For day 2 of dashboard week we have been looking at metadata around body mounted camera usage by police officers in New Orleans. The data contains the locations, times and duration of the creation of footage.
I decided fairly quickly that the route I would like to go down would be to see whether police officers elect to use bodycam footage less frequently in poorer areas or in areas with a larger non-white population. With the many cases of police brutality towards black people recently, the high crime levels in New Orleans as well as a high black population I was interested to see whether there was clear prejudice in the number of camera activation in minority areas or a shorter duration of footage (indicating that the camera may have been shut off intentionally).
I looked for some census data for New Orleans; unfortunately the latest data available I could find was from 2010, but I have made the assumption that while numbers may have changed, the percentage makeup of the population is less likely to have drastically shifted. Although the areas in which different ethnic groups live may well have changed. The data was detailed, even going down into Parish and city block levels; due to the size of the police bodycam data set I decided to aggregate up to the level of police district.
I had to resort to Alteryx (against Andy’s guidelines) so that I could use the spatial tools to find out which Parishes/Blocks were in which police districts.
From there I aggregated the population and housing data up to the level of the district and exported. I joined to the police body camera data in Tableau and began my analysis.
I decided that I wanted to first visualise the police districts by their percent non-white population, to initially separate out areas where I expected there to be suspicious behaviour. I chose to colour the districts by whether they were majority white ethnically or majority non-white; I would stick with this colour scheme throughout the rest of the visual. I used a Mapbox map for my background.
I used this to highlight the other charts in the dashboard, which represent the median duration of footage in each district, the number of recordings per 100,000 citizens in each district and the 30 day moving average of recordings per district.
Compared to yesterday, today’s data was much cleaner and easier to begin working on, but the space for choosing personal direction could have been time consuming. I’m glad I settled on a topic relatively quickly, however I did spend a long time trying to get my data to be as granular as possible, going down to the Parish and block levels of detail contained in the census data.
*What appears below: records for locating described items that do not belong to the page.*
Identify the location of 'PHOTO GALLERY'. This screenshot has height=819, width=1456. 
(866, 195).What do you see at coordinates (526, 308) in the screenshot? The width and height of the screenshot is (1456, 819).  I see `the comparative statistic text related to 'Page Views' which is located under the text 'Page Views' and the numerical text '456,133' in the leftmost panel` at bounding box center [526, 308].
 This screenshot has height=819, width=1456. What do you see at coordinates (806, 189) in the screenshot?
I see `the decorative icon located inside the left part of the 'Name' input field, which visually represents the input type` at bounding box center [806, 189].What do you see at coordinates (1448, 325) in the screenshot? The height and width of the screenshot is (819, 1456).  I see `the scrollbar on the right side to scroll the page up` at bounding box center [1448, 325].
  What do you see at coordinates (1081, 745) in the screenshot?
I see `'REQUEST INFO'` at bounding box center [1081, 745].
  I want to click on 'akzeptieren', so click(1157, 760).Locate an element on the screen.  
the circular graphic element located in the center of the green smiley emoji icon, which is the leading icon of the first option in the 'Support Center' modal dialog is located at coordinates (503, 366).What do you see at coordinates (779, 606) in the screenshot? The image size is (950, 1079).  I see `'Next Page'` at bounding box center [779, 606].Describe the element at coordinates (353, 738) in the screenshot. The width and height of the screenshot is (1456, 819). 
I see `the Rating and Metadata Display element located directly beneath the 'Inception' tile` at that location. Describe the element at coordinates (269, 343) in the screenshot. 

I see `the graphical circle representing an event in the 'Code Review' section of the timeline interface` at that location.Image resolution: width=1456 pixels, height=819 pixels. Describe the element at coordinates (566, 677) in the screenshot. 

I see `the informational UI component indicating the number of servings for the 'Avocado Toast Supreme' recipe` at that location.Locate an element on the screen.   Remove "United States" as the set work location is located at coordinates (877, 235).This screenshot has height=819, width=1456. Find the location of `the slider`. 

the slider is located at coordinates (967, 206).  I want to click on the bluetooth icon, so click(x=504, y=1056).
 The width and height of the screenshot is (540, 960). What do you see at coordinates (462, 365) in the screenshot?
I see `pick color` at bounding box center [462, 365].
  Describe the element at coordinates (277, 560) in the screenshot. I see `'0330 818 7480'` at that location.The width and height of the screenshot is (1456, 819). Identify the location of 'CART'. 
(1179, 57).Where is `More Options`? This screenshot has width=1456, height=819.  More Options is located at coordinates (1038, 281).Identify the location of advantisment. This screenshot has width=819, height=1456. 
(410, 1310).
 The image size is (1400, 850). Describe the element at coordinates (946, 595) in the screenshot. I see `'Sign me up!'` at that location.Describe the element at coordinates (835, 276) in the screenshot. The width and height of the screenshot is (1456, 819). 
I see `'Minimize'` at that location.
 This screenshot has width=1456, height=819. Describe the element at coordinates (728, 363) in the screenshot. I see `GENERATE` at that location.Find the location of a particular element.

It would have been great to be able to see the number of police recordings block by block visualised against the demographic data but that simply made the data set too large for a spatial file (the limit is 2GB and mine got to over 8GB fairly quickly).
Given more time I would probably add in some research about the absolute number of crimes committed in different parts of New Orleans, to see if a particular area that experiences high arrests also has lower levels of recordings, or recordings are shorter. This could then be tied in with news articles on notable cases of police brutality in those areas, if present.